**Excerpted text:**
== == ==

Hi Hector,
Just as a follow-up,
Here are the comments I mentioned in the ceph slack channel from the PR
where we re-enabled bluestore_buffered_io. I recorded these notes back
when aclamk and I were digging into the RocksDB code to see if there was
anything we could do to improve the situation. They may be valuable if
you want to dig into the RocksDB side of what is going on.
https://github.com/ceph/ceph/pull/38044#issuecomment-789192720
https://github.com/ceph/ceph/pull/38044#issuecomment-790157415
In the end we never solved the problem afaik. We still rely on
bluestore_buffered_io and the linux page cache to hide excessive disk
reads (especially the repeated prefetch reads mentioned in the PR!) when
the block cache misses. In your case, with very limited memory and
potentially limited page cache, we are likely hitting RocksDB
exceptionally hard for metadata lookups and there's no guarantee that
the page cache itself isn't thrashing as well when the block cache
misses. If that's the case, the bluestore_buffered_io "fix" would not
be able to mitigate the repeated prefetch reads we observed. That may
be related to what you are observing in your setup as well.
Mark
On 6/24/25 08:06, Mark Nelson wrote:
Hi Hector,
Sorry I'm a bit late to the party on this one. I wrote the OSD memory
autotuning code and am probably one of the most recent people to
really dig in and refactor bluestore's caches. I'll respond inline
below.
On 6/22/25 05:51, Hector Martin wrote:
Hi all,
I have a small 3-node cluster (4 HDD + 1 SSD OSD per node, ceph version
19.2.2) and noticed that during snaptrim ops (?), the OSDs max out CPU
usage and cluster performance plummets. Most of the CPU usage was
accounted as "system", while actual disk I/O usage was low, so that
didn't sound right.
I perf traced the system, and found that most of the usage is in
__arch_copy_to_user in the kernel, in read() syscalls. That sounds like
the OSD is thrashing buffered block device reads which the kernel
satisfies from the page cache (hence no real I/O load, most of the CPU
usage is from data copies), so it's repeatedly reading the same disk
blocks, which doesn't sound right.

== == ==

**Record extracts:**
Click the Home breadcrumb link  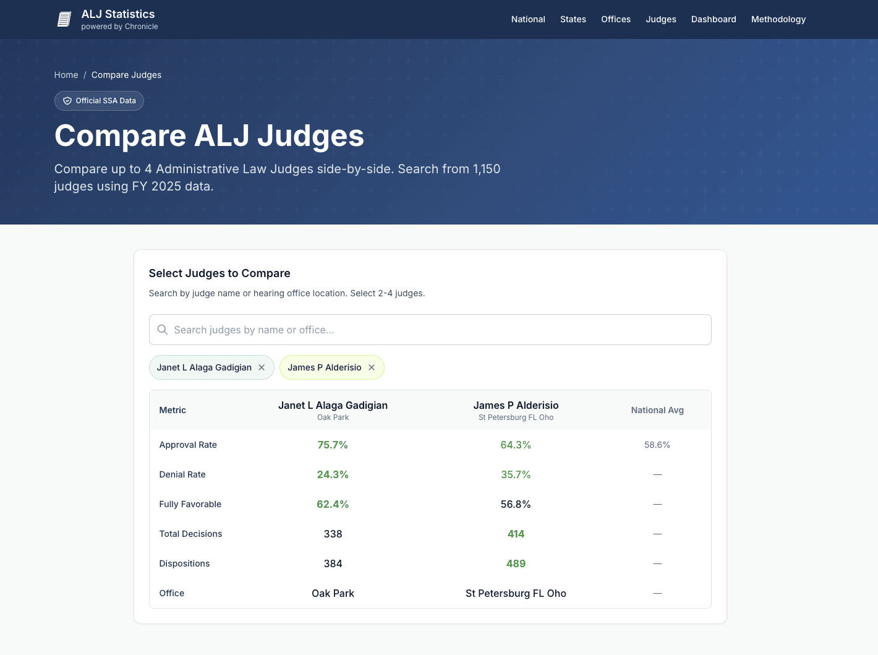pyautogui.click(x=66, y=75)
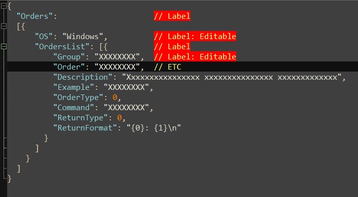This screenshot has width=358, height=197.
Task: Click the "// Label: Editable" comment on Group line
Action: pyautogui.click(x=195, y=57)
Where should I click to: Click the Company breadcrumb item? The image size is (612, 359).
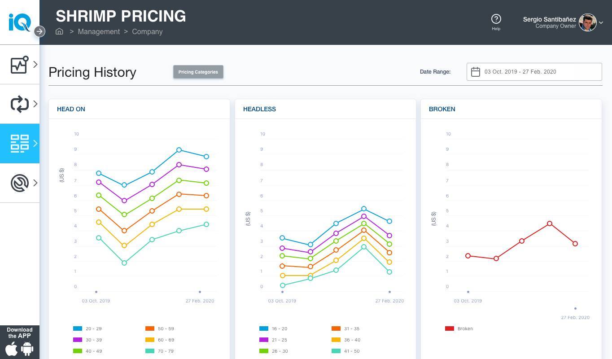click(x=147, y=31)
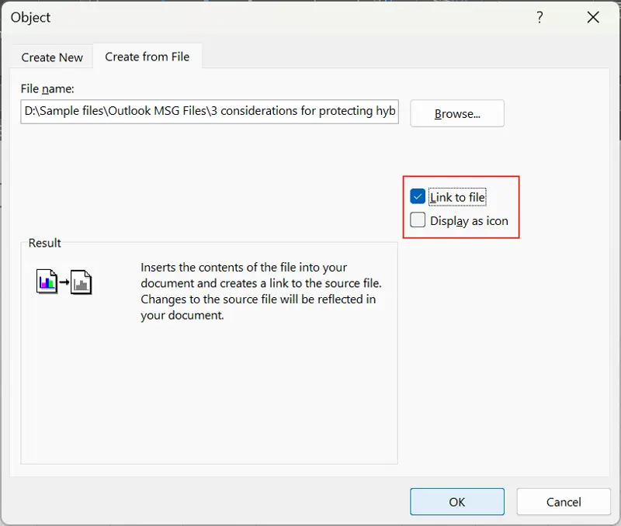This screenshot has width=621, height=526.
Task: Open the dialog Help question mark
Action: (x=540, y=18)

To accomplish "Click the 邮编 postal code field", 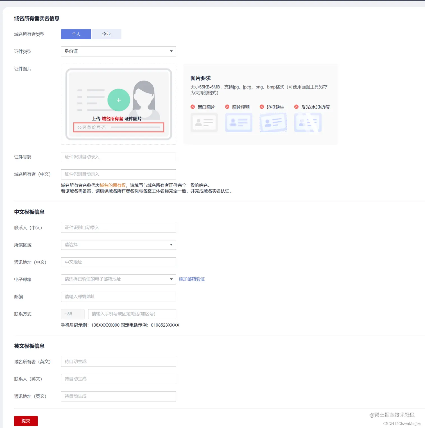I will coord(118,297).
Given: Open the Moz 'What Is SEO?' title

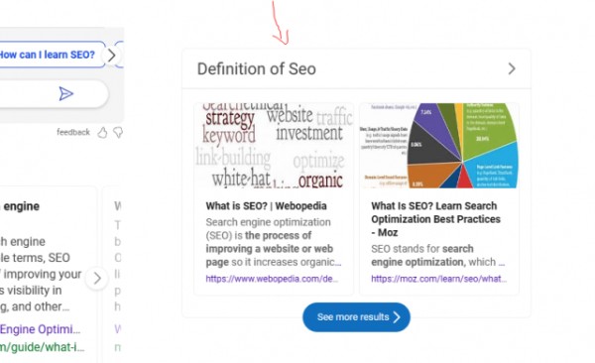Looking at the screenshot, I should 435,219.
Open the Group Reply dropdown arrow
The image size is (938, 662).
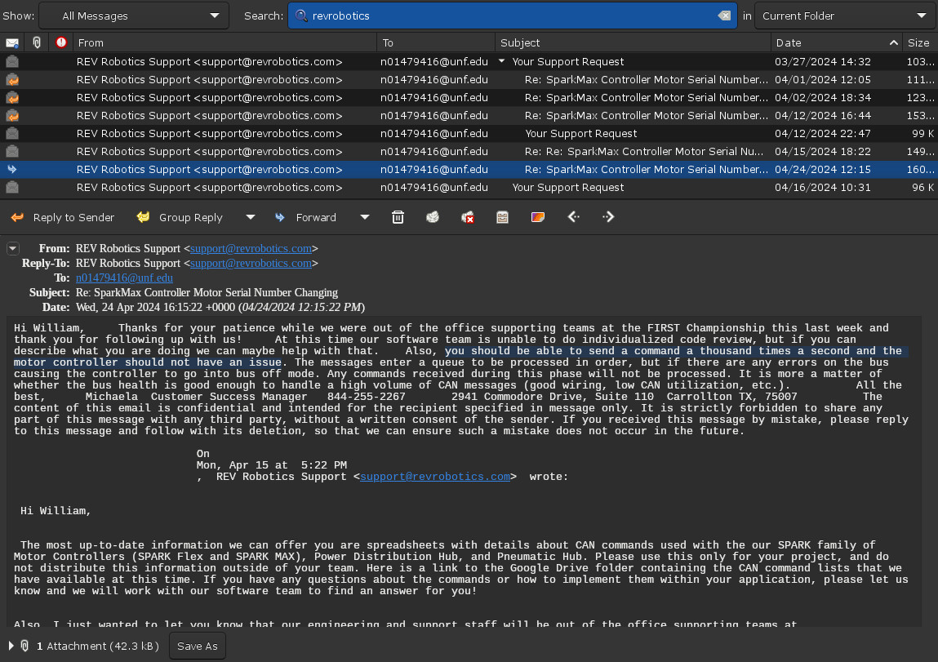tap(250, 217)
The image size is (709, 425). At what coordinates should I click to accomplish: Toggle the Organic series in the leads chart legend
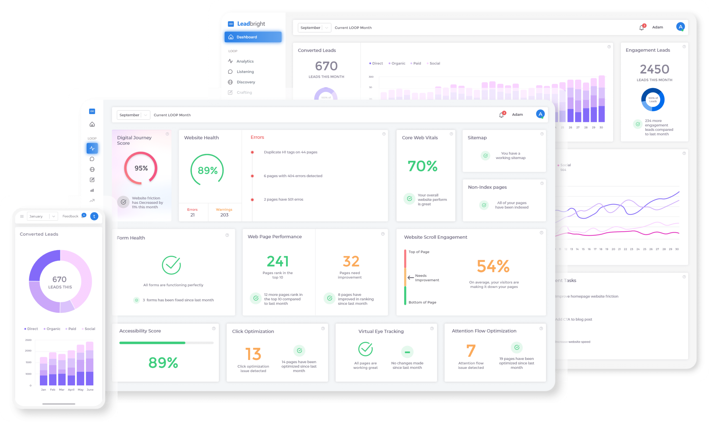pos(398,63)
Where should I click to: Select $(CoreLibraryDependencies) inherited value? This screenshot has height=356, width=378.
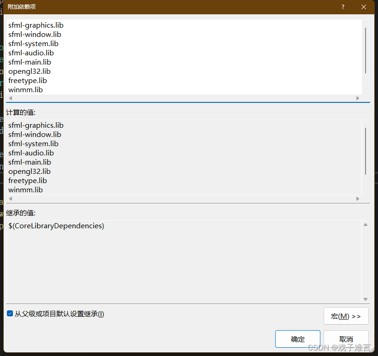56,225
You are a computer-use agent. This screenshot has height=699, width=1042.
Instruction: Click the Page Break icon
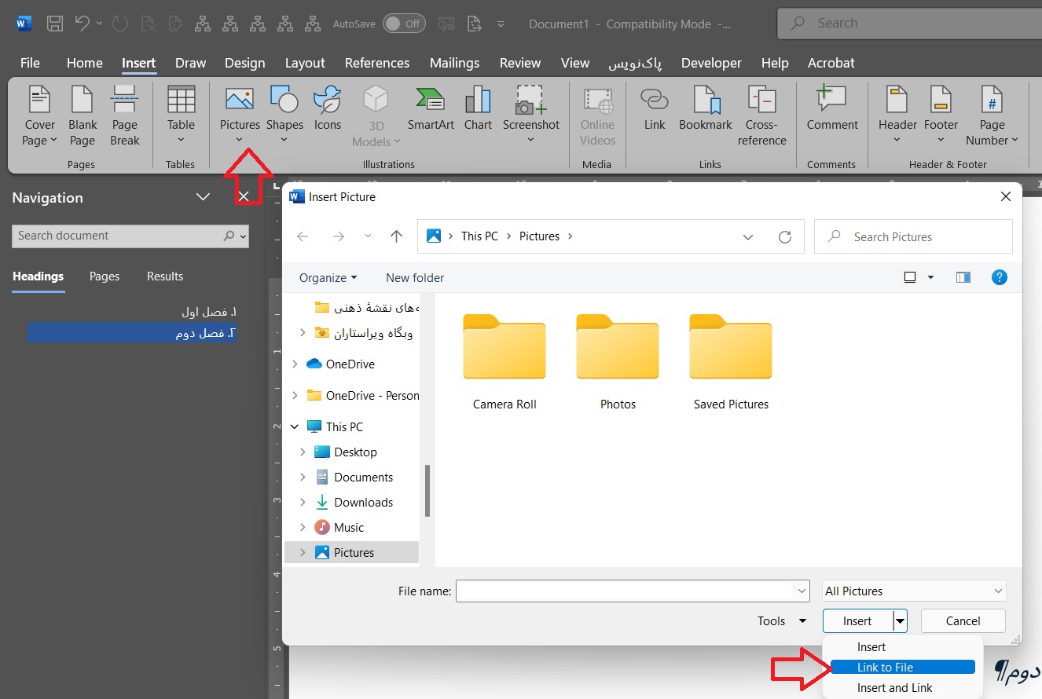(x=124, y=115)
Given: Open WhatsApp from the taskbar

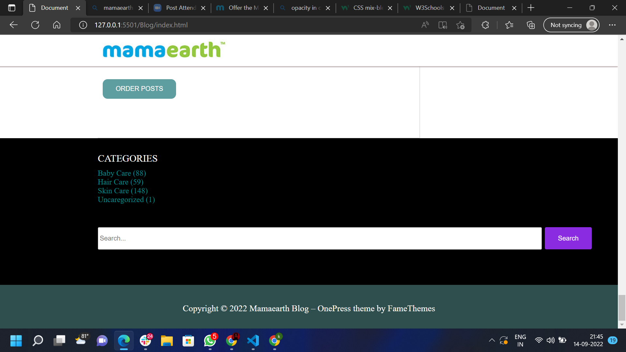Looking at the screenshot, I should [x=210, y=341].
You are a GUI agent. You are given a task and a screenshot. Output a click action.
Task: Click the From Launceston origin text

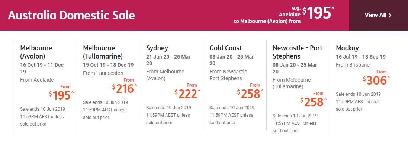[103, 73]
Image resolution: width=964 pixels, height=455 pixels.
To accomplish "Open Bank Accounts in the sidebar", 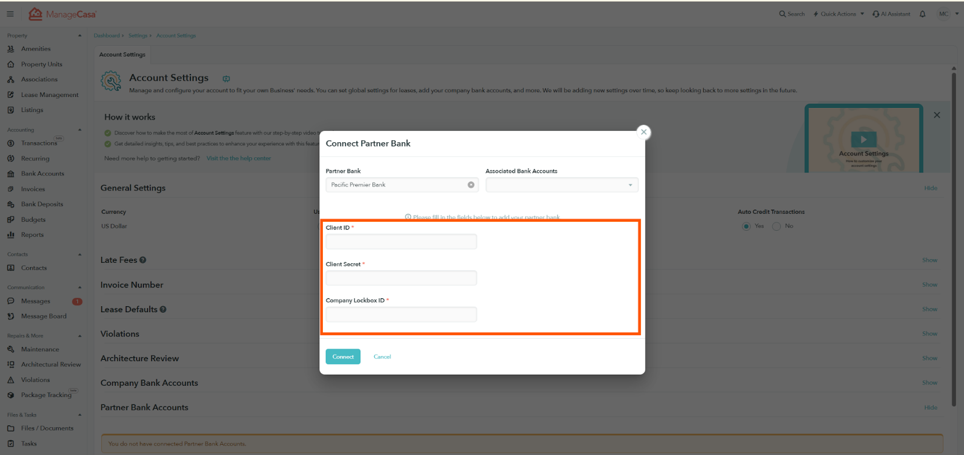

== == ==

**Set problem 1:** Reproduce the Ceph thread between "https://github.com/ceph/ceph/pull/38044#issuecomment-789192720" and "setup as well.", inclusive.
**Set problem 2:** According to the Ceph thread, in which kernel function did the perf trace find most of the CPU usage?
Rely only on the Ceph thread.

**Problem solution 1:**
https://github.com/ceph/ceph/pull/38044#issuecomment-789192720
https://github.com/ceph/ceph/pull/38044#issuecomment-790157415
In the end we never solved the problem afaik. We still rely on
bluestore_buffered_io and the linux page cache to hide excessive disk
reads (especially the repeated prefetch reads mentioned in the PR!) when
the block cache misses. In your case, with very limited memory and
potentially limited page cache, we are likely hitting RocksDB
exceptionally hard for metadata lookups and there's no guarantee that
the page cache itself isn't thrashing as well when the block cache
misses. If that's the case, the bluestore_buffered_io "fix" would not
be able to mitigate the repeated prefetch reads we observed. That may
be related to what you are observing in your setup as well.

**Problem solution 2:** __arch_copy_to_user, in read() syscalls.